**What is expected**
Where the line containing "Instruction: Open the Pricing menu item" appears in the records below, begin there and write out each line exactly until the last one, and nothing more.

**Working data**
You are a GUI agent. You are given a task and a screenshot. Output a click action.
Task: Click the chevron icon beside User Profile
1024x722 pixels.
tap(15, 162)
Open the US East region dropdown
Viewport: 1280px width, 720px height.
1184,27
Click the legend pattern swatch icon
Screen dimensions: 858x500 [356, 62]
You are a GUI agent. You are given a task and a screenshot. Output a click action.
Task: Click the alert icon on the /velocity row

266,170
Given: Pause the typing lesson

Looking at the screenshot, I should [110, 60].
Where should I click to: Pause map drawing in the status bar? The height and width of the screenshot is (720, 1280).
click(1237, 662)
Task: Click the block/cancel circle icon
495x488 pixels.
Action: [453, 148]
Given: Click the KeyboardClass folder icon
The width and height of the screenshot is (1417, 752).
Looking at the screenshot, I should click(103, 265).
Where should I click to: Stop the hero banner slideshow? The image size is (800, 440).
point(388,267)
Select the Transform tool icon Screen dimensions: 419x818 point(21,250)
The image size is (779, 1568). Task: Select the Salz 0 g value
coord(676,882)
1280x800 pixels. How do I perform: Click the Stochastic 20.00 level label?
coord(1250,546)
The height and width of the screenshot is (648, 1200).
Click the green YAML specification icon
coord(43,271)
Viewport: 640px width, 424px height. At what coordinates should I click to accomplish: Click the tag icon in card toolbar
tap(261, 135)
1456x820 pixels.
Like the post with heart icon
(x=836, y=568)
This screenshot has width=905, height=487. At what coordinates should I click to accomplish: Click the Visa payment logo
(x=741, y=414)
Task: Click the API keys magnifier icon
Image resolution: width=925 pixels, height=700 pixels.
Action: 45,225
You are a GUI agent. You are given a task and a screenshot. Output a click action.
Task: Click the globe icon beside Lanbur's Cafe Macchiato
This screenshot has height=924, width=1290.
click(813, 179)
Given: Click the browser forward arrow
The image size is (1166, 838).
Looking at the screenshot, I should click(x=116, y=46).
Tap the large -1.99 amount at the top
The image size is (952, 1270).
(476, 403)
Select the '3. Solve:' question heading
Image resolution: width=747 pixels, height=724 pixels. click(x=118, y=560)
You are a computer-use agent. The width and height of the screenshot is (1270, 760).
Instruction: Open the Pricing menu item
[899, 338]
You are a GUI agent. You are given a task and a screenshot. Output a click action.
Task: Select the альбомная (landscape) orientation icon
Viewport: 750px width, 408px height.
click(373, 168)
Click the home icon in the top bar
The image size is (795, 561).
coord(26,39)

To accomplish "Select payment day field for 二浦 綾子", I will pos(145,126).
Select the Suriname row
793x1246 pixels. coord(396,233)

**Answer space**
Instruction: Open the Pricing menu item
[899, 338]
You are a GUI agent. You are given a task and a screenshot. Output a click action.
Task: Select the альбомная (landscape) orientation icon
Viewport: 750px width, 408px height.
click(373, 168)
Click the home icon in the top bar
The image size is (795, 561).
coord(26,39)

To accomplish "Select payment day field for 二浦 綾子", I will pos(145,126).
Select the Suriname row
793x1246 pixels. coord(396,233)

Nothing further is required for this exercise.